Statue of Confederate General Lee removed from Virginia pedestal

By By Sarah Rankin and Denise Lavoie, Associated Press

A crowd erupted in cheers and song as crews hoisted a statue of Confederate General Robert E Lee off the giant pedestal where it has towered over the US state of Virginia’s capital city for more than a century.

The statue, one of America’s largest monuments to the Confederacy, was lifted away as one of the construction workers who helped strap harnesses to Lee and his horse lifted his arms in the air and counted down, “Three, two, one!” to jubilant shouts from a crowd of hundreds.

“This was a long time coming, part of the healing process so Virginia can move forward and be a welcoming state with inclusiveness and diversity,” Governor Ralph Northam said once the statue had been lowered to the ground.

A deconstruction crew strapped the statue to a crane (Steve Helber, Pool/AP)

The Democrat said it represented “more than 400 years of history that we should not be proud of”, and he congratulated Virginians for supporting its removal.

Black Lives Matter signs could be seen in the crowd, and some people chanted “Whose streets? Our streets!” and sang “Hey hey hey, goodbye”.

The statue – which workers used a power saw to cut in two along the general’s waist so it can be hauled under overpasses to a secure location until a decision is made about its future – was removed after years of resistance and a long court battle.

Governor Northam ordered that the statue be taken down last summer, citing the pain felt across the country over the death of George Floyd in Minneapolis after a white police officer pressed a knee into his neck. But until a recent court ruling cleared the way, Governor Northam’s plans had been tied up in litigation.

Virginia Governor Ralph Northam said the statue’s removal had been ‘a long time coming’ (Steve Helber, Pool/AP)

The statue, a 21-foot (six-metre) bronze equestrian sculpture that sits on top of a pedestal nearly twice that height, has towered above a residential boulevard named Monument Avenue since 1890 in Richmond, the former capital of the Confederacy.

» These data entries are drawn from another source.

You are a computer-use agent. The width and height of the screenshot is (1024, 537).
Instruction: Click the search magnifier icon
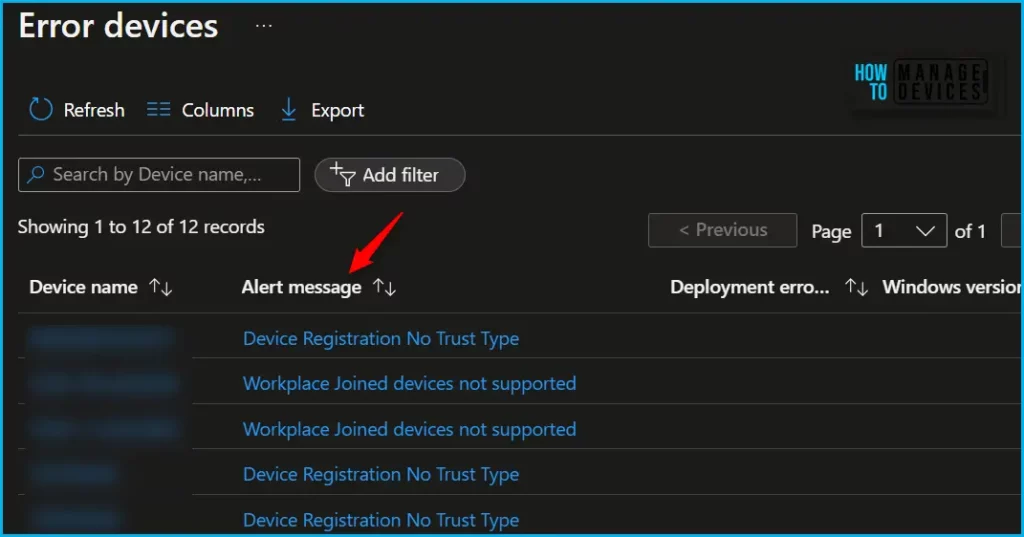coord(36,175)
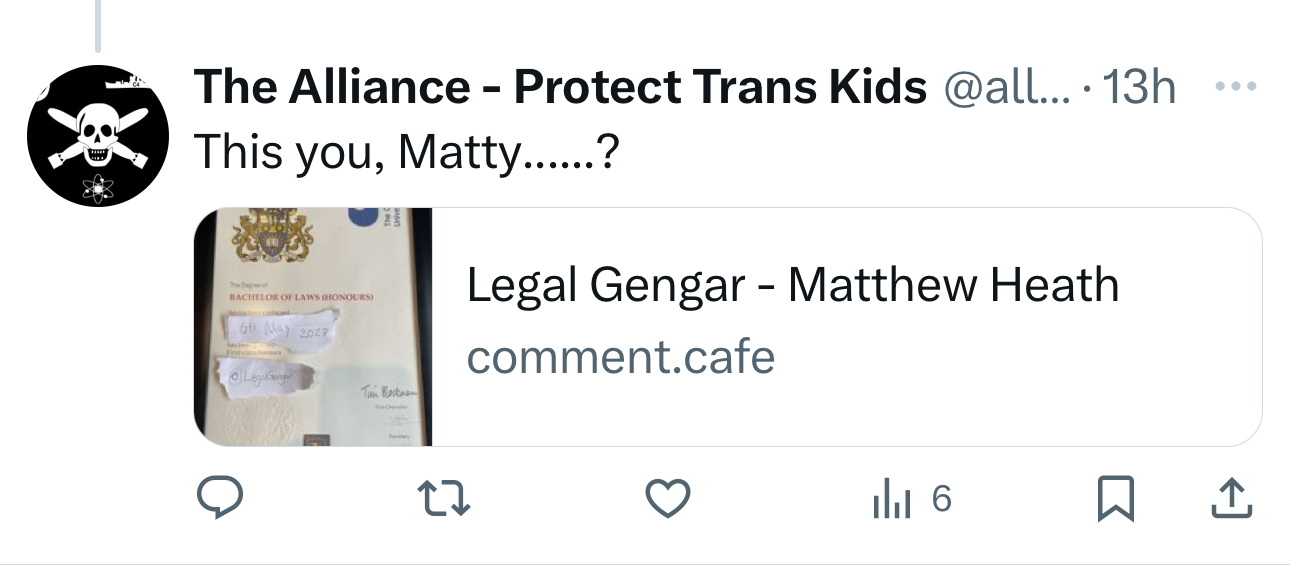Visit the comment.cafe domain link
The image size is (1290, 585).
point(620,356)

Crews began work on Wednesday morning, with two public viewing areas set up. A crowd of around 200 people looked on as work to remove the statue got under way.

The state brought in a deconstruction crew surrounded by a heavy police presence to strap the statue to a crane. State, capitol and city police officers closed streets for blocks around the site, using heavy equipment and crowd-control barriers to keep people away.

The Federal Aviation Administration granted the state’s request to ban drone flights during the event, which was livestreamed through the governor’s Facebook and Twitter accounts.

Crowds of onlookers gathered to watch the event (Steve Helber, Pool/AP)

“This is a historic moment for the city of Richmond. The city, the community at large is saying that we’re not going to stand for these symbols of hate in our city anymore. And it was important for me to be here to see this historic moment,” Rachel Smucker, 28, said.

Ms Smucker, who is white, said she moved to Richmond three years ago and found Monument Avenue “jarring”.

“I’ve always found it to be offensive, as a symbol of protecting slavery and the racism that people of colour still face today,” she said.

The piece had stood alongside four other large Confederate statues on the avenue which the city removed last summer.

The statue was one of several on Monument Avenue (Steve Helber/AP)

“We put things on pedestals when we want people to look up,” Governor Northam said in June 2020 when he announced the removal plan.

“Think about the message that this sends to people coming from around the world to visit the capital city of one of the largest states in our country. Or to young children.”

After Mr Floyd’s death, the area around the statute became a hub for protests and occasional clashes between police and demonstrators.

The decisions by the governor and Richmond mayor Levar Stoney to remove the Confederate tributes marked a major victory for civil rights activists, whose previous calls over the decades to remove the statues had been resisted by both city and state officials.